If people are missing the point, there are two possibilities- either 
A) everyone else is a moron and too stupid to understand your 
points, or more likely B) you're communicating poorly.

Assuming that the other party is the idiot (a) when more likely then 
not it's you (B) isn't really a good way to try and get your say.


> > > 2) issues with eclass changes which will result in bug spam
> >
> > You're not supposed to change the exposed api of eclasses in the tree
> > (something y'all do violate I might add, which is a seperate QA
> > matter).  Same issue applies to the 'official' overlays offered by
> > devs also, and to the tree in general.
> 
> We can change eclasses all the time, assuming all relevant ebuilds in the 
> tree 
> get adjusted - just that no one cares for any overlay.

No, actually you cannot.

Just because you update the tree doesn't mean you're not going and 
breaking binpkgs, or the vdb installation.

Read glep33 if you want the sordid back history and solution to it.

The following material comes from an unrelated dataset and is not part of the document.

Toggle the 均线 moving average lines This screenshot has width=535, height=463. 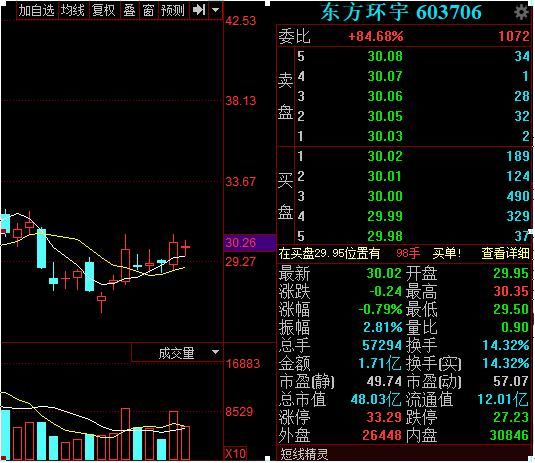coord(73,10)
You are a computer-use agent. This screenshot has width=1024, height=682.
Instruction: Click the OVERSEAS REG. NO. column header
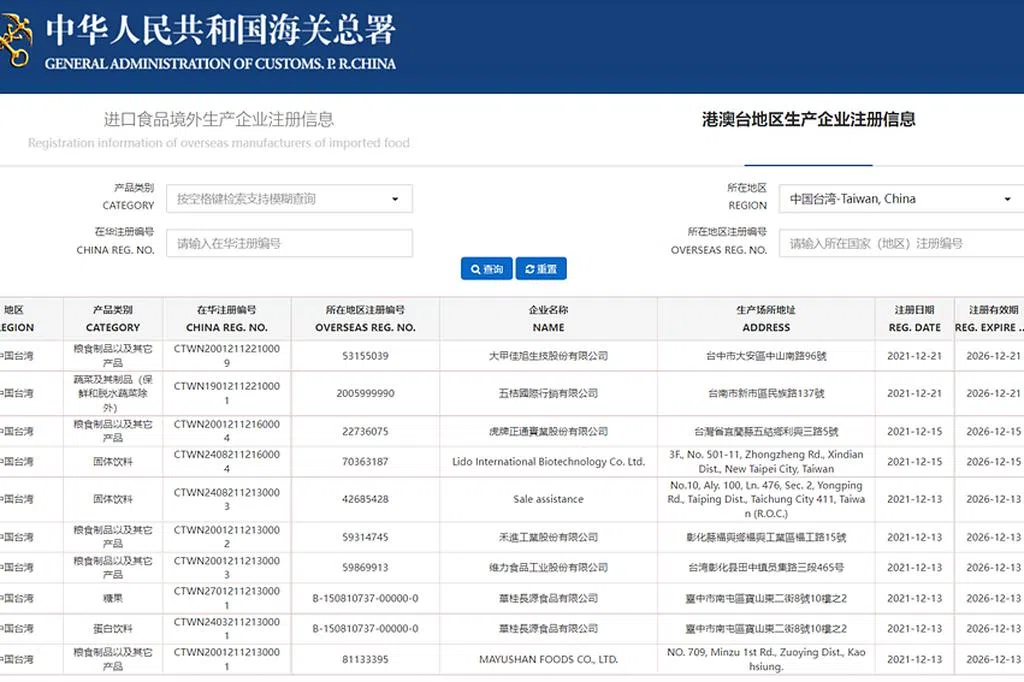pos(365,319)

Like I said, y'all violate it, doesn't mean it's right.


> > It's a reaching statement, bluntly.  Using such an arguement has the
> > side affect of stating that no overlays should ever exist, because
> > they suffer the same potentials.
> 
> Local overlays are fine as the user exactly knows what he does in his private 
> overlay (and hopefully follows eclass changes), development overlays are fine 
> (assuming the group of people controls the releavant overlays as well), 
> overlays like Sunrise are problematic, not to use such anal words as you do.

Why are they problematic?  Because of your assumption that they won't 
maintain it?

It's the same thing as gentoo-x86 (I will keep stating that till it's 
grilled into peoples heads also), this is _not_ a new issue so why are 
people leveling issues of gentoo-x86 as new issues of sunrise?

So someone goes and breaks something in gentoo-x86 that breaks 
something for sunrise.  Fine, it's sunrises' mess to clean up; they've 
volunteered to do this work, I don't see how you can claim it as a 
negative when they've accepted it as part of _their_ work.


> > > 3) the fact that sunrise is a bunch of arbitrary packages, instead close
> > > related ones managed by one team, that does exactly maintain relevant
> > > packages.
> >
> > What the hell do you think the tree is?  It's a bunch of arbitrary
> > packages maintained loosely by subgroups of people; you're stating
> > that sunrise is too loose yet gentoo-x86 is fundamentally no
> > different.
> >
> > Sunrise is pretty much the same damn thing.
> 
> Exactly that isn't right. No one cares for compatibility of the main tree 
> (eclasses, conflicts between ebuilds with regards to installed files) and 
> Sunrise ebuilds.

Worth noting sunrise folk may be gentoo devs also- and as stated 
above, they're trying to extend beyond gentoo-x86; it's not like 
they're demanding you do things their way- far from it, it's actually 
the reverse, devs demanding things of sunrise.  You break their shit, 
they'll fix it (it's the nature of this relationship, even though it 
should be _cooperative_ instead of "get lost" that seems to be the 
norm now).

So again... how is this a negative?  It's *their* damn time- if you 
wanted to be an ass and go break their stuff, as retarded as it is you 
_could_ because they stepped up for the job.

Granted, they may give you the finger and quit, or your remaining 
fellow devs may rightfully boot you for playing games, but the point 
stands- they stepped up to do the work, including cleaning up 
anything y'all may break for them.

You're not limited- they're the ones limited via trying to not step on 
gentoo-x86's toes.  How is that a negative then?